During an interview on 6/8/16 at 4:45 p.m., patient #1 stated he had a history of right sided weakness but had completely lost the use of his right hand and leg during the ambulance transport to the hospital and the ambulance staff was performing tests for stroke. While at the hospital the patient stated he was mistaken for a homeless person and given a diagnosis as homeless. The patient was discharged the first time from the hospital with no resources for transportation or shelter. Patient #1 stated a hospital security guard gave him a ride to CCC which had no vacancy. The patient stated the person working at the CCC gave him a floor mat to lay on but the patient continued to experience adverse symptoms including a burning sensation in his forehead, profuse sweating, nausea and vomiting. The person working at the CCC recommended the patient go back to the hospital. The patient stated he was scared because of his condition, and fearful because he was disoriented and could not defend himself. The patient made it back to the hospital on his own and stated the hospital staff referred to him as a "chronic." Patient #1 stated to staff that he was nauseous and sick, and his head was burning. The patient stated to the physician he did not know what was wrong but repeatedly told the doctor that he was not seeking drugs. The patient stated he was then discharged and told there was nothing they could do for him. The hospital security guard then dropped the patient off in front of a restaurant downtown.
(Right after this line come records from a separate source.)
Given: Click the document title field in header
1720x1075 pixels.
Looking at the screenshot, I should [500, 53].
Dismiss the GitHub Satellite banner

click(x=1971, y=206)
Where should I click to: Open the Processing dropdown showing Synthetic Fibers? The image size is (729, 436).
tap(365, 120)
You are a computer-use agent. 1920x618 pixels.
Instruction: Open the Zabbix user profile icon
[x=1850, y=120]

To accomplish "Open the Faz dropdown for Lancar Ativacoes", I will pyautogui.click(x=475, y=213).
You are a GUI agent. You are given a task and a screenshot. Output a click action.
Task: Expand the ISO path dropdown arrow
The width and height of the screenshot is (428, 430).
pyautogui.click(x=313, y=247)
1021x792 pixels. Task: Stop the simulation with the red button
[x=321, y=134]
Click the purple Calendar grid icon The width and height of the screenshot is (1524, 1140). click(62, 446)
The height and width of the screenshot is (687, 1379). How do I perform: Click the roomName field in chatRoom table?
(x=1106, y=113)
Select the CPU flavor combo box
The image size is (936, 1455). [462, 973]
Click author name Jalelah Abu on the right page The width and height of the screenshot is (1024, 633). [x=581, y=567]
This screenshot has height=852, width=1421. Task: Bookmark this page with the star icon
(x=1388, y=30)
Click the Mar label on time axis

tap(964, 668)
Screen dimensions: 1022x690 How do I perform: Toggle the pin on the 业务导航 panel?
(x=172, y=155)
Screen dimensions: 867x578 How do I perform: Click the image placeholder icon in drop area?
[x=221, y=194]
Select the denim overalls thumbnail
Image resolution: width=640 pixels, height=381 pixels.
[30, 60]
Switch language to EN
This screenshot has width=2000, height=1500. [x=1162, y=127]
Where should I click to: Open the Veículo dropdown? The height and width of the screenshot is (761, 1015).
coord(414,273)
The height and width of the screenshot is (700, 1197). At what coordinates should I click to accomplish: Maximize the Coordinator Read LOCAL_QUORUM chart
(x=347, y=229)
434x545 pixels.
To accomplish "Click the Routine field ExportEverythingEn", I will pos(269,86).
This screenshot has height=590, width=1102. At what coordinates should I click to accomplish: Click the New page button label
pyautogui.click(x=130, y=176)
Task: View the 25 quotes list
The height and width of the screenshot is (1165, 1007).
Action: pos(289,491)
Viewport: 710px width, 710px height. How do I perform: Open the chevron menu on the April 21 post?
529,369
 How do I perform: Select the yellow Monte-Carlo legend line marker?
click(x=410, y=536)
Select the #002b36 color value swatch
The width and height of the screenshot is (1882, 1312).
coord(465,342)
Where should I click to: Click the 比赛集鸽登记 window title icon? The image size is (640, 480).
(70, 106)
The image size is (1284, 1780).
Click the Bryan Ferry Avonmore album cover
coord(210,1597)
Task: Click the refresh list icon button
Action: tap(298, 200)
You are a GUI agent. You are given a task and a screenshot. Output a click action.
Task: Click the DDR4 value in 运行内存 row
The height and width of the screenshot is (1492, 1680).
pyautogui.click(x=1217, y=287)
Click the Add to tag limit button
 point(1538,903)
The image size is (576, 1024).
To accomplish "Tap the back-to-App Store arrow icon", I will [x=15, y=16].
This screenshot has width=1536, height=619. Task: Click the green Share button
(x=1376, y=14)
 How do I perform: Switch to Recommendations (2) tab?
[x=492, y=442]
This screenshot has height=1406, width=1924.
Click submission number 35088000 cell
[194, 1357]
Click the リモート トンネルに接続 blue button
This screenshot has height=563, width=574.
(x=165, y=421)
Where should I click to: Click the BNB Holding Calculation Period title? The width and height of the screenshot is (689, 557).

The patient stated he begged the security guard to help him and not leave him, because he felt unsafe related to his condition and again could not defend himself. The patient stated he was still throwing up, and was laying in the grass to cool off because he was hot. The patient stated he found his way back to the CCC and a nurse on duty took his vital signs, and the patient reported his blood pressure was 197/117. The patient stated the nurse at the CCC told him he needed to go to the emergency room and he stated they kept throwing him out. The patient stated he was eventually given a ride home the next day and followed up with his primary care physician a few days later, more tests were done and the physician identified a blood clot and stated it was too late to break the clot up.